Discussions about COVID-19 are no longer monopolizing our lives.
We are months removed from the restrictions and mandates that tested the resolve of all levels of government. The minds of Canadians have decidedly turned to our usual concerns: health care, housing and the economy.
Still, not all Canadians believe the pandemic is over, and some evident differences remain across the country. In the latest survey by Research Co. and Glacier Media, seven in 10 Canadians (70 per cent) continue to regard COVID-19 as a real threat, while 27 per cent disagree and three per cent are not sure. This represents a seven-point drop in the proportion of worried Canadians since August 2022, which coincides with a seven-point increase in the ranks of those who no longer see the pandemic as a menace.
This month, we continue to see Canadians aged 55 and over expressing more concern about COVID-19 (78 per cent) than their counterparts aged 35 to 54 (65 per cent) and aged 18 to 34 (66 per cent).
Across the country, 69 per cent of Canadians are satisfied with the way the federal government managed the pandemic, up 14 points since August. There is a significant regional change, with British Columbia providing the highest positive rating for the federal government (64 per cent), ahead of the two provinces that have been traditionally satisfied since 2020: Ontario and Quebec (each at 61 per cent). The rating drops slightly to 59 per cent in Atlantic Canada and Manitoba and Saskatchewan and plummets to 47 per cent in Alberta.
When Canadians ponder how their municipal governments have dealt with COVID-19, 58 per cent (down one point) are satisfied. Saskatchewan and Manitoba are ahead of all other regions on this indicator with 64 per cent.
Since the last time we asked this question in August, there have been remarkable developments in the four most populous provinces of Canada. Voters in Ontario and Quebec gave premiers François Legault and Doug Ford renewed majority mandates. Alberta and British Columbia have new heads of government, following the party leadership contests won by Danielle Smith and David Eby.

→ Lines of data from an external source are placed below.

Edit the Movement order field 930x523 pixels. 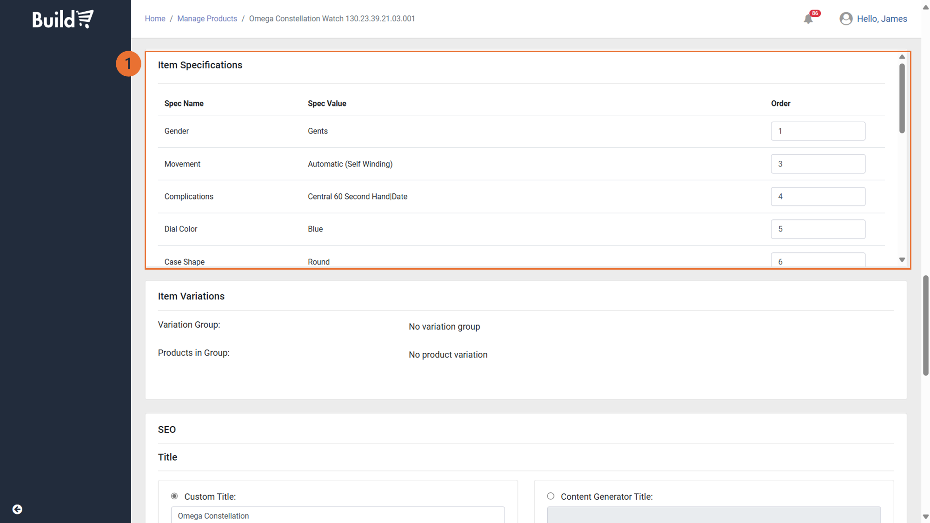tap(817, 164)
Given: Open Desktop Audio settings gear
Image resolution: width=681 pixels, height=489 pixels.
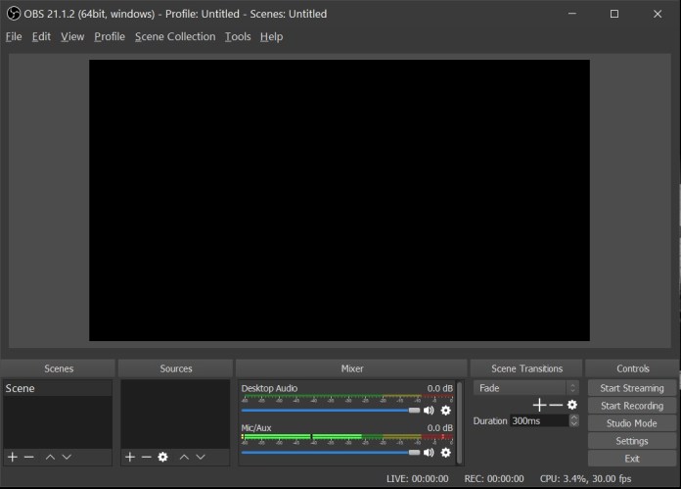Looking at the screenshot, I should 446,411.
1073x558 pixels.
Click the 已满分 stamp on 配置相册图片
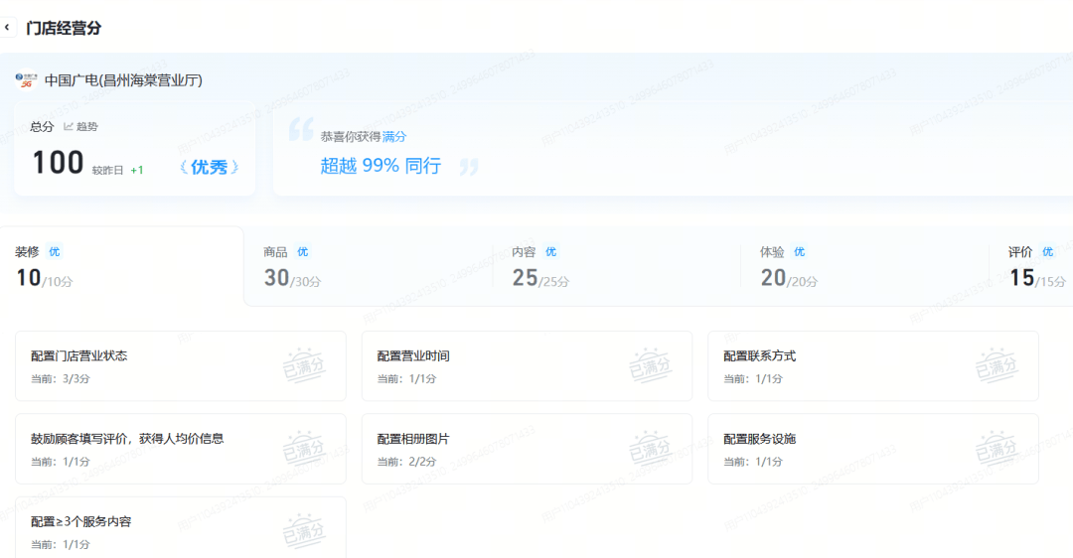pyautogui.click(x=650, y=449)
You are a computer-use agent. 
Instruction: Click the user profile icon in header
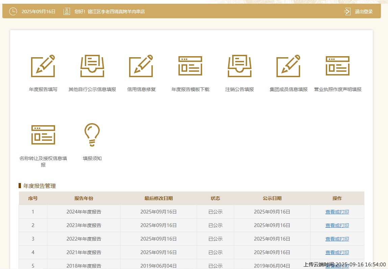[x=67, y=12]
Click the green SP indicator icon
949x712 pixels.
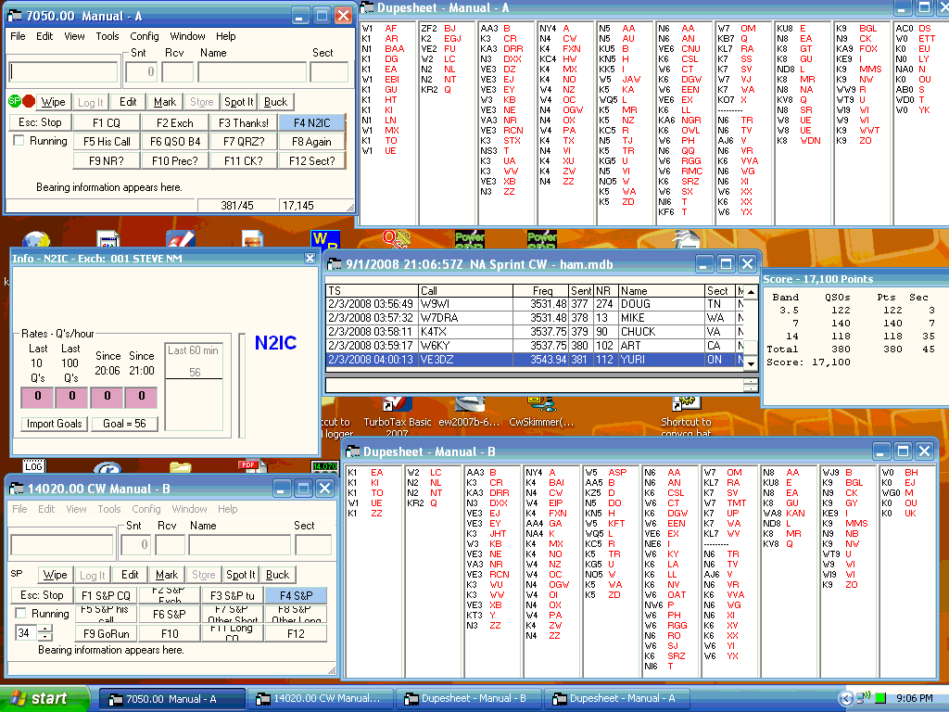click(15, 101)
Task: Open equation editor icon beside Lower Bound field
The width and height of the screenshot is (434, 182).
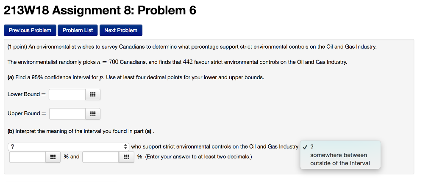Action: tap(93, 94)
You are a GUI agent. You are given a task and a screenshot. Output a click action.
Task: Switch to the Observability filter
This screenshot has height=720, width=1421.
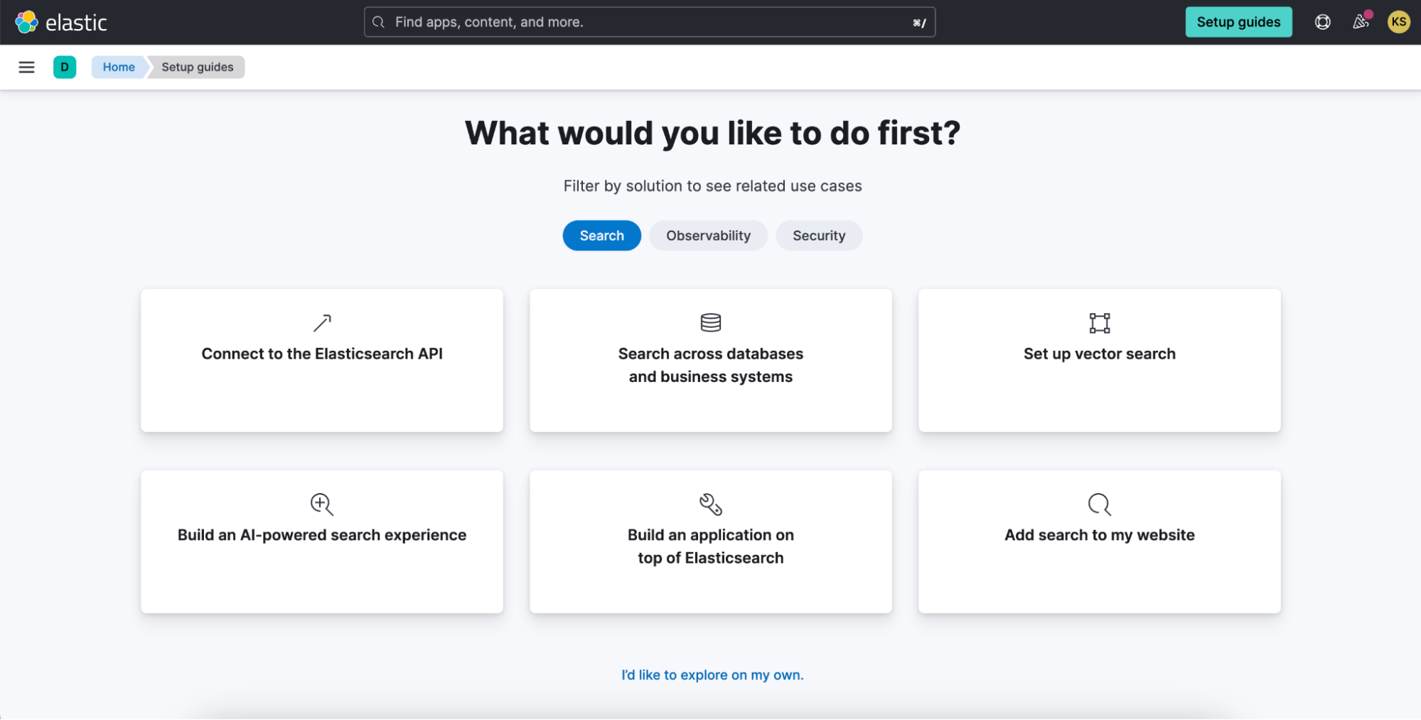708,235
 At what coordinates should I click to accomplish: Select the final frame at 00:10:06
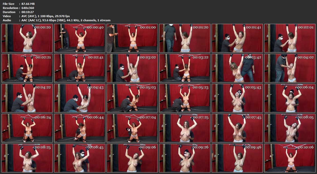point(290,158)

A majority of Canadians (58 per cent, up five points) are content with the way their provincial government dealt with COVID-19. Satisfaction is highest in British Columbia (68 per cent, up six points), followed by Quebec with 62 per cent (up four points), Ontario with 54 per cent (up six points) and Alberta with 46 per cent (up seven points).
Three in five Canadians (60 per cent, down six points since May 2022) are satisfied with how the federal chief public health officer has managed the pandemic, and a similar proportion (61 per cent, down five points) feel the same way about their provincial health officer or chief medical officer.
There is some fluctuation in the numbers for specific top doctors in four provinces. Two-thirds of British Columbians (66 per cent, up three points) are satisfied with the performance of Bonnie Henry. The rating fell for both Quebec’s Luc Boileau (60 per cent, down six points) and Ontario’s Kieran Moore (59 per cent, down eight points).
The biggest change is in Alberta, the only province where a new officer was appointed last month. In May, almost two-thirds of Albertans (65 per cent) were satisfied with the work of Deena Hinshaw. Her replacement Mike Joffe checks in at 53 per cent this month – 12 points lower.
For three in four Canadians (75 per cent, up seven points since August), the worst of the pandemic is “definitely” or “probably” behind us, while fewer than one in five (17 per cent, down three points) believe the situation may deteriorate. It is important to note that British Columbia, where satisfaction with both the government and the provincial health officer is highest, is also the province where the fewest residents expect COVID-19 to worsen (10 per cent). In Ontario, Alberta and Atlantic Canada, this indicator sits at or above 20 per cent.
Almost three years after Canadians began to learn about COVID-19, Canadians are not upset with what the federal government has accomplished. Provincially, British Columbia and Quebec continue to post higher numbers than Ontario and Alberta.
The two provinces that are currently governed by premiers who have not led their parties to an election provide diverse numbers. British Columbia, where no major action was taken with the public health officer or the minister of health, remains at the top of the satisfaction charts when it comes to COVID-19. Alberta, where the premier made it a point to replace the top doctor at the earliest opportunity and where a new minister of health took over in September, remains at the bottom.
Mario Canseco is president of Research Co.
Results are based on an online study conducted on December 10 to December 12, 2022, among 1,000 adults in Canada. The data has been statistically weighted according to Canadian census figures for age, gender and region in Canada. The margin of error – which measures sample variability – is plus or minus 3.1 percentage points, 19 times out of 20.